Module stats
A grab bag of common descriptive and inferential statistical functions.
Useful for statistical analysis.
Credit goes to sans.9536 of the Minecraft Computer Mods discord for these functions and the original file.
Info:
- Author: sans.9536
Utility Functions
| find (tbl, value) | Find index of value in an array-like table (linear search) |
| testdata (n[, a=0[, b=1]]) | Generates n quantitiative data points between a and b |
Basic Descriptive Statistics
| sum (data) | Computes the sum of numeric values in the dataset |
| mean (data) | Computes the arithmetic mean (average) of the dataset |
| min (data) | Computes the minimum value of the dataset |
| max (data) | Computes the maximum value of the dataset |
| variance (data[, isSample=false]) | Computes population variance by default. |
| stdev (data[, isSample=false]) | Computes the standard deviation of the dataset using sample variance |
| size (data) | Number of elements in the dataset |
| range (data) | Computes the range of the dataset |
| median (data) | Computes the median (50th percentile)

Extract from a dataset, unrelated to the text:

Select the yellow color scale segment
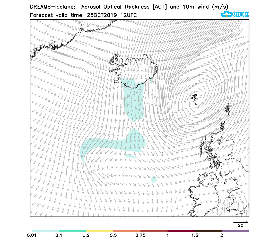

If even length, returns average of the two middle values |
| mode (data) | Computes the mode and returns a sorted array of the most frequent value(s) |
| sex (data) | Computes the standard error of the mean (commonly called SE) indicating precision |
| skewness (data) | Computes the asymmetry (skewness) of data around its mean
Requires at least 3 observations |
| kurtosis (data) | Computes the messure of skew (kurtosis) using an excess kurtosis formula variant
Requires at least 4 observations and indicates how much peak or tail a distribution would have |
Alternative Means
| geometricMean (data) | Computes the geometric mean
Only defined for strictly positive values Useful for multiplicative rates such as combining percentage growth rates |
| harmonicMean (data) | Computes the harmonic mean
Best used for average rates and ratios, or inverse proportionalities |
| trimmedMean (data[, trim=0.05]) | Computes the trimmed mean
Removes Much more reliable measure of central tendency, clamps down outliers by removing a percentage of extremes |
| winsorMean (data[, alpha=0.05]) | Computes the winsorized mean
Clamps extreme values to given quantiles before averaging Much more reliable measure of central tendency |
| weightedMean (data, weights) | Computes the weighted mean |
Robust Statistics
| madMedian (data) | Computes the median absolute deviation (MAD)
Much more reliable measure of variability when outliers are present, from the deviation |
Inequality Measures
| gini (data) | Computes the gini coefficient for inequality (0..1)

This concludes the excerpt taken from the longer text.